NEW YORK (CBSNewYork) — An experimental treatment could mean new hope for stroke patients.

Doctors are using stem cells to communicate with a patient’s immune system.

As CBS2’s Jamie Yuccas reported, Kristopher Little woke up three years ago and couldn’t move his left side.

“I know it happened between 10 o’ clock at night and 4:30 in the morning when my phone alarm went off for work and I couldn’t get out bed,” he said.

It turns out he suffered a stroke, and by the time he got to the hospital, it was too late for current treatments to work.

Doctors told him about an experimental option at the Cleveland Clinic using stem cells. The treatment called “multistem” involves donor adult stem cells grown in a lab, which are given to the patient intravenously.

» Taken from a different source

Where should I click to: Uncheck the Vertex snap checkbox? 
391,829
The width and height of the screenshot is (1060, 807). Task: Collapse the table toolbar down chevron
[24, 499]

“The stem cells are believed to change the immune response of the body to the stroke,” said Dr. Ken Uchino, a stroke neurologist at the Cleveland Clinic. “And it will turn down the immune response so there is a better healing environment.”

A new study in the journal Lancet Neurology looked at 129 patients. Half received the stem cells, half a placebo. Researchers found those who were given the cells within 36 hours had better recovery at one year, including Little.

“We don’t know fully whether this related to the cells, but I can say that he has done well,” Uchino said.

Researchers hope with more study this approach could become an option for stroke patients who miss that critical treatment window.

Studies show less than 5 percent of stroke patients receive the current clot-busting drugs that are available.

Little had to learn to walk again.

“I can use my hand and everything, and I can walk without a walker or cane or anything,” he said. “I think I’ve done real good.”

The 49-year-old is grateful to be back to normal after his stroke.